Ilaprazole (IY-81149) is a proton pump inhibitor; inhibits H+/K+-ATPase with an IC50 of 6.0 μM.

In rabbit parietal cells, ilaprazole irreversibly inhibits H+/K+-ATPase in dose-dependent manner with an IC50 of pump inhibitory activity of 6.0 μM. The IC50 of ilaprazole is 9.0 nM on cumulation of 14C-aminopyrine in histamine stimulated parietal cells[1].

In pylorus-ligated rats, ilaprazole shows strong inhibitory activity against gastric acid secretion. The ED50 of ilaprazole administered intraduodenally is 1.6 mg/kg. For oral administration, the ED50 of ilaprazole is 1.94 mg/kg. Ilaprazole also significantly inhibits pentagastrin-stimulated gastric secretion. Its ED50 is 2.1 mg/kg. In Heidenhain pouch dogs, the acid output is completely blocked at 0.3 mg/kg, 135 min after i.v. administration[1]. Intravenous ilaprazole exhibits high antiulcer activity in a dose-dependent manner. Ilaprazole at a dose of 3 mg/kg decreases ulcer number and index to the same extent as 20 mg/kg esomeprazole. Moreover, the potency of intravenous ilaprazole is superior to that of intragastric ilaprazole.

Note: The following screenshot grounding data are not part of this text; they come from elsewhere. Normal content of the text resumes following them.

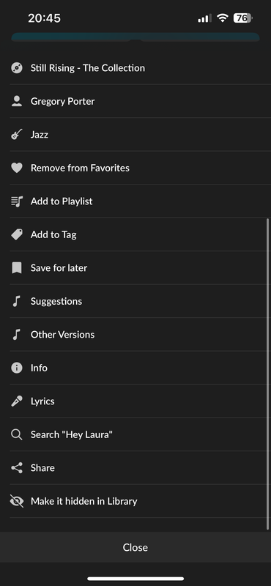Tap the info circle icon

click(16, 368)
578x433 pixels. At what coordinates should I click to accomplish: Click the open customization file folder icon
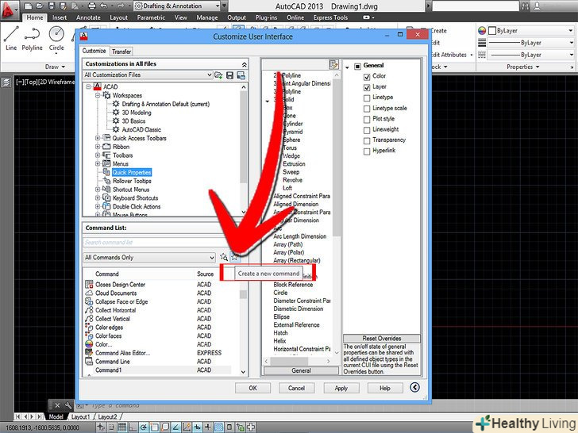coord(218,75)
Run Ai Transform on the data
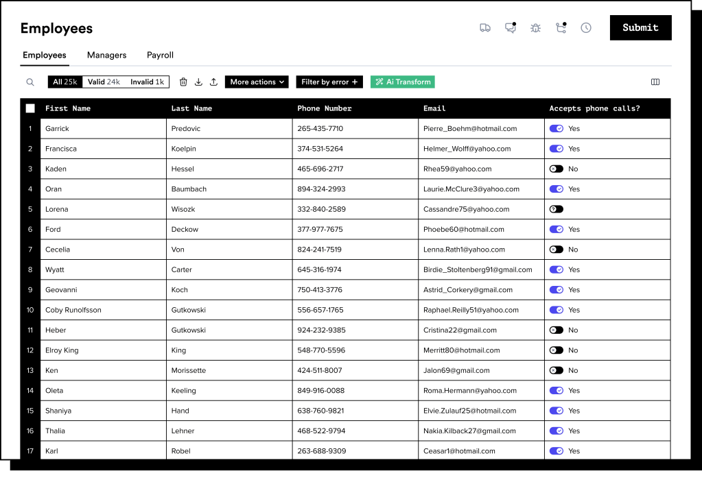Viewport: 702px width, 495px height. 402,82
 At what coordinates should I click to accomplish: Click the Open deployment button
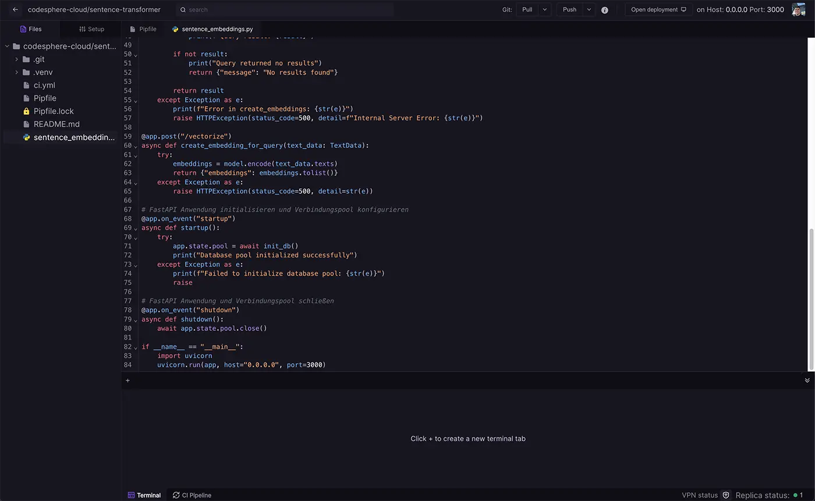658,10

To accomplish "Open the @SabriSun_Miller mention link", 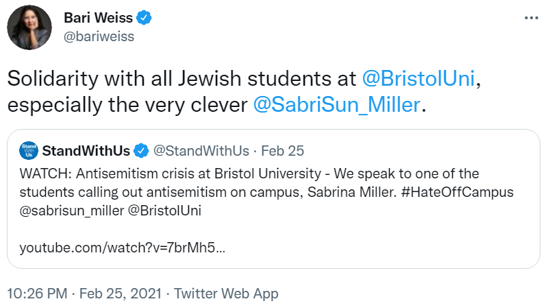I will 336,105.
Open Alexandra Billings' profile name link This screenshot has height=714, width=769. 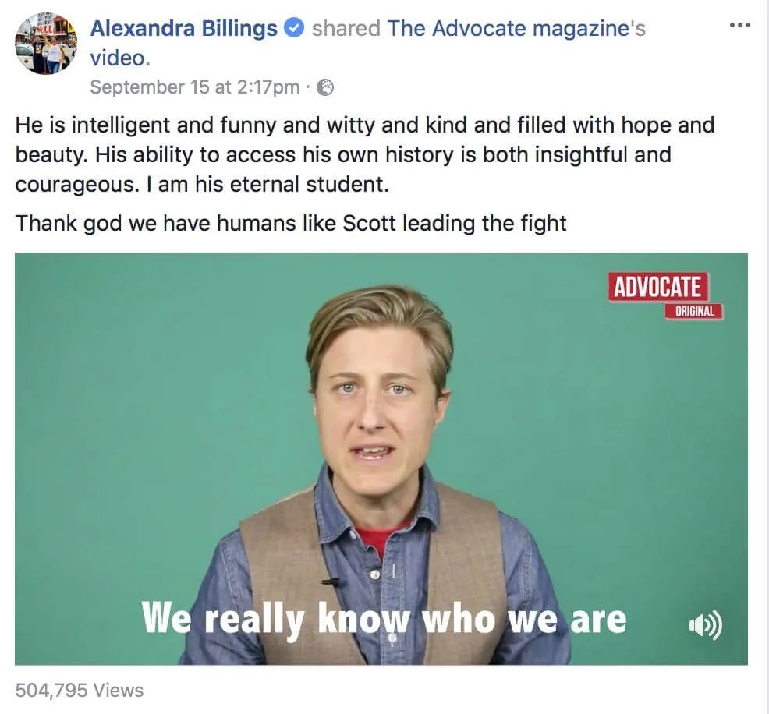(x=184, y=28)
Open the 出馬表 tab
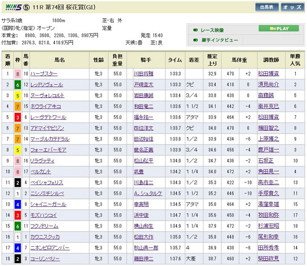 click(267, 7)
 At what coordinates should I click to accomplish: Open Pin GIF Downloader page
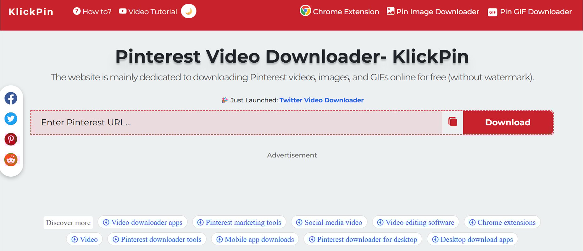(530, 12)
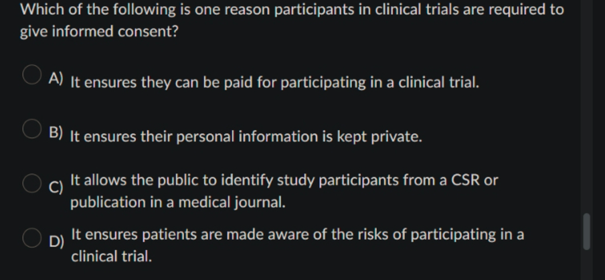Click the "D)" option letter label

tap(57, 242)
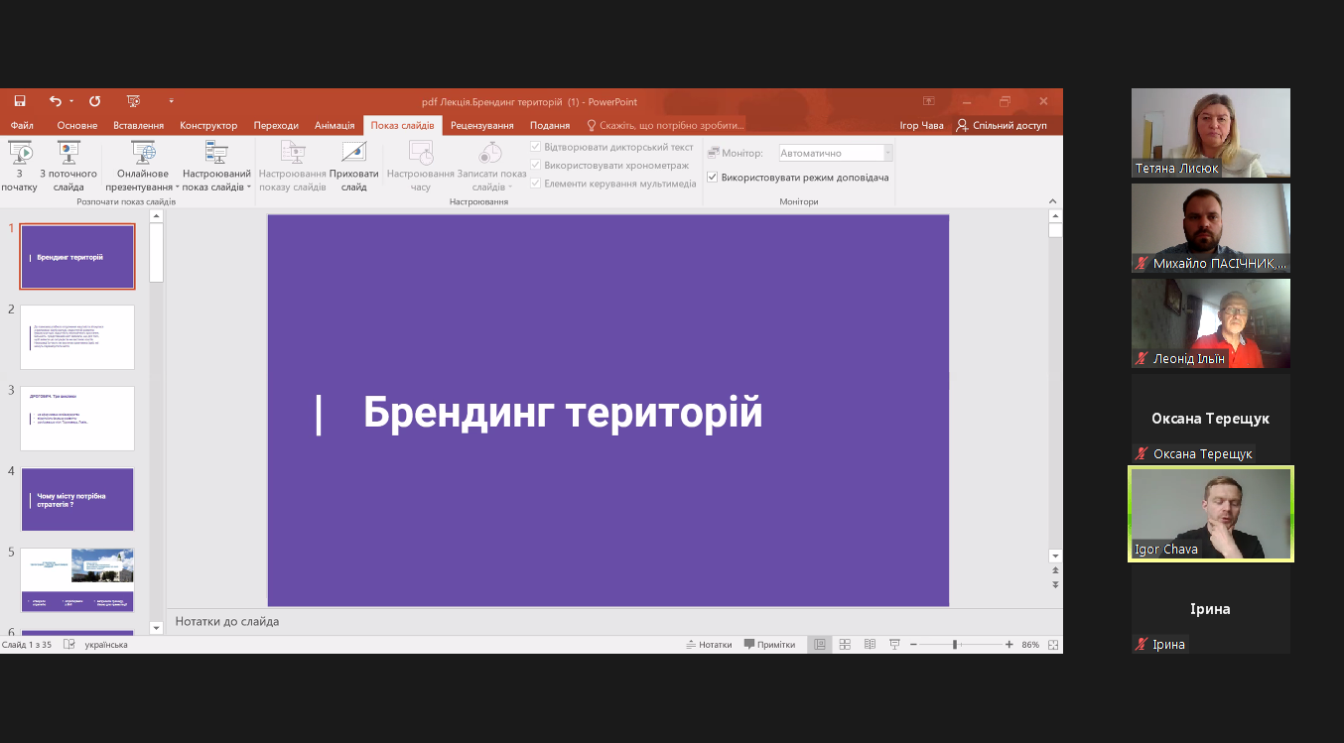The image size is (1344, 743).
Task: Start slideshow from current slide
Action: pos(67,164)
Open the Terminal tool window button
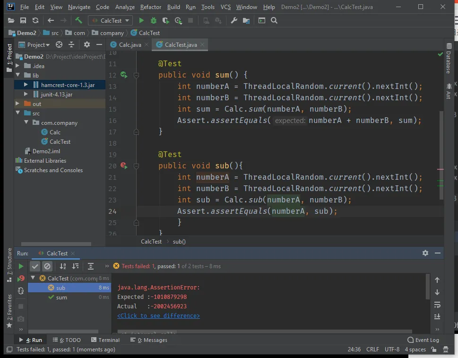458x358 pixels. click(x=105, y=340)
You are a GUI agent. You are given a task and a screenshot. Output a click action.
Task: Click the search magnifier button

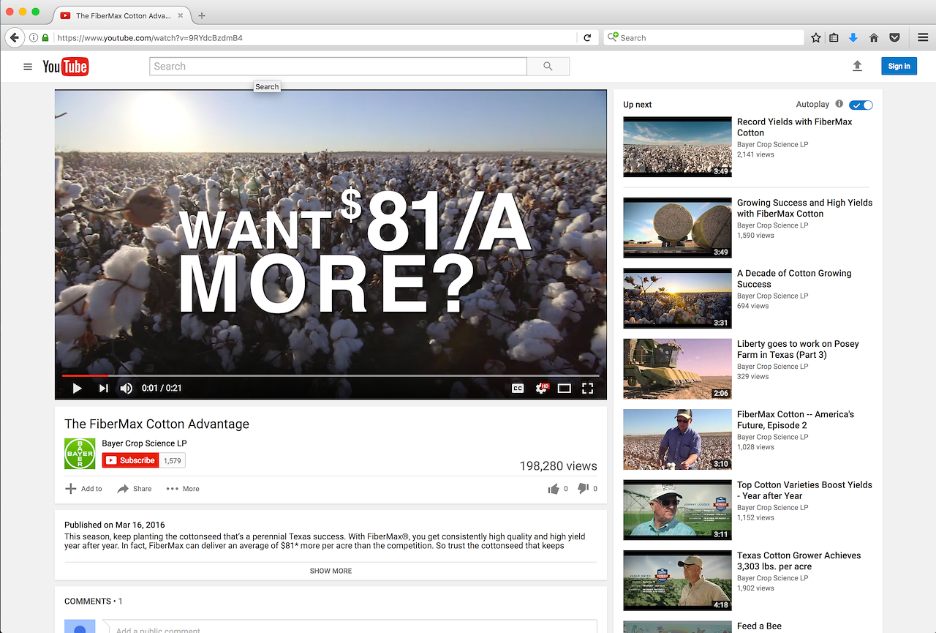[548, 67]
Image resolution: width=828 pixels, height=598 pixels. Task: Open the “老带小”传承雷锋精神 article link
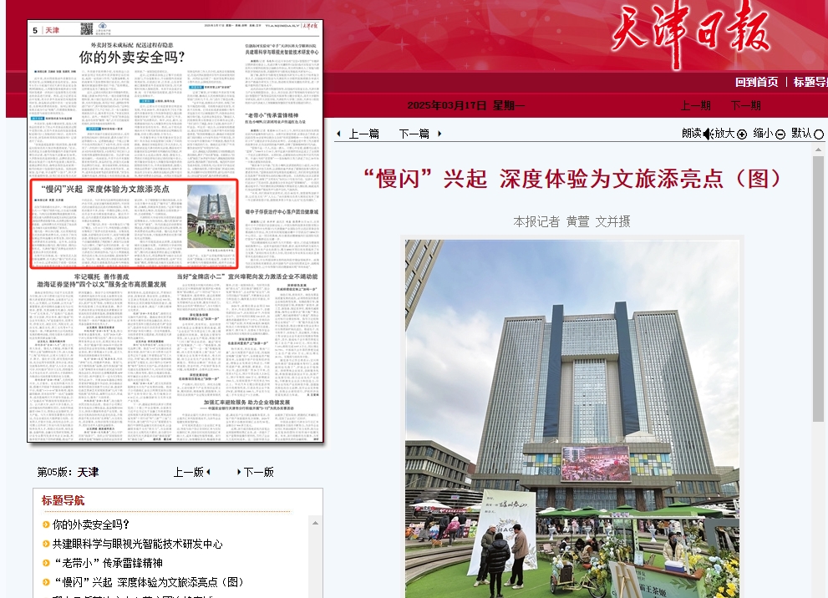click(x=107, y=563)
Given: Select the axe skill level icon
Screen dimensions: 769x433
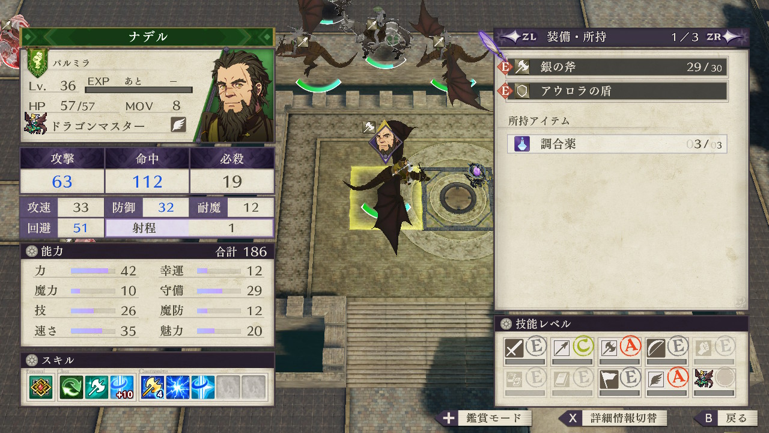Looking at the screenshot, I should coord(609,348).
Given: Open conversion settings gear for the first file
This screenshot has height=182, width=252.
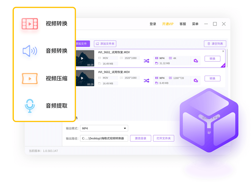Looking at the screenshot, I should [196, 60].
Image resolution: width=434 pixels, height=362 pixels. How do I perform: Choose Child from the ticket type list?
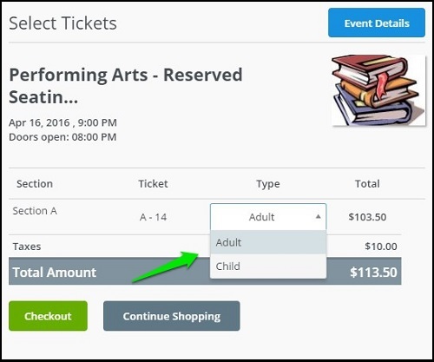268,267
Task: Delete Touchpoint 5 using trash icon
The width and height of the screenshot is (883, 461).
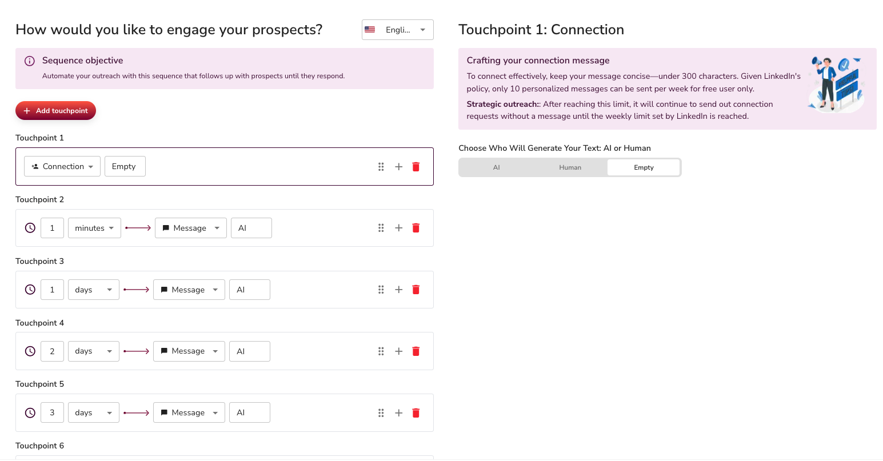Action: pyautogui.click(x=415, y=413)
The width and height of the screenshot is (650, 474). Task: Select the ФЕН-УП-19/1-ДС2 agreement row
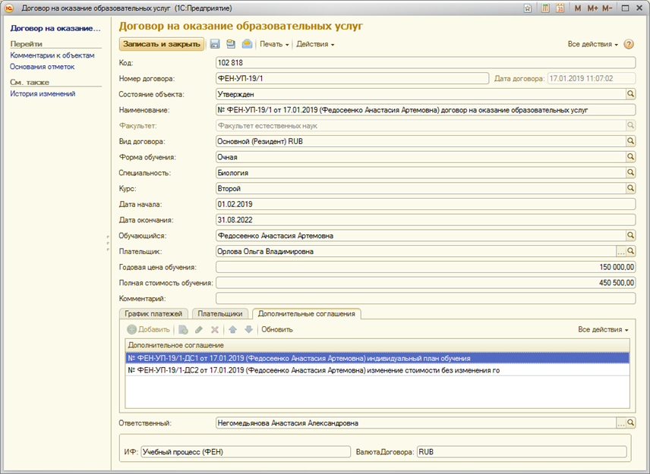click(314, 371)
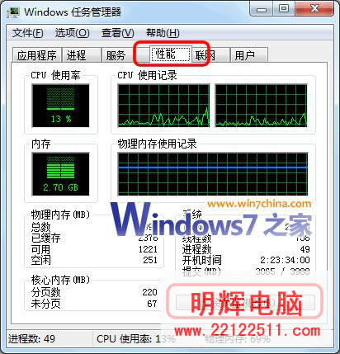Open the 选项(O) menu
Viewport: 340px width, 354px height.
tap(73, 33)
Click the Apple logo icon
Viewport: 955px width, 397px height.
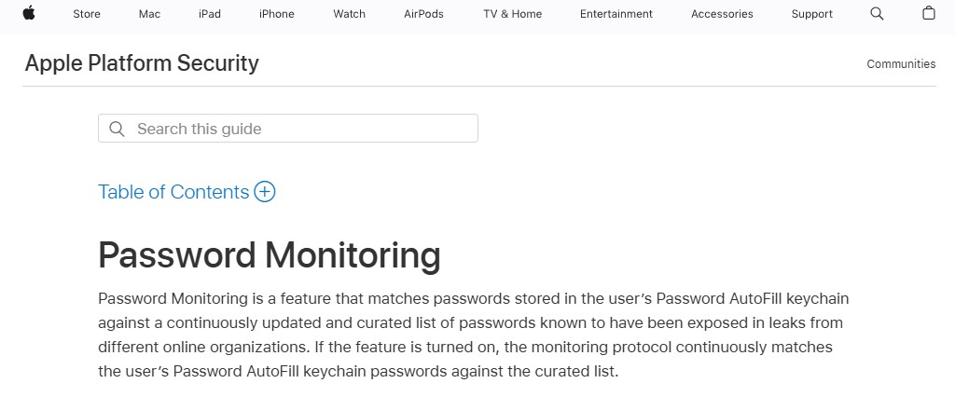[x=29, y=13]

In anesthetized rats, the inhibitory effect of intravenous ilaprazole on histamine-induced acid secretion is faster and longer-lasting than that of intraduodenal ilaprazole[2].

[1]. Kwon D, et al. Effects of IY-81149, a newly developed proton pump inhibitor, on gastric acid secretion in vitro and in vivo. Arzneimittelforschung. 2001;51(3):204-13. [2]. Yu G, et al. Intravenous ilaprazole is more potent than oral ilaprazole against gastric lesions in rats. Dig Dis Sci. 2014 Oct;59(10):2417-22.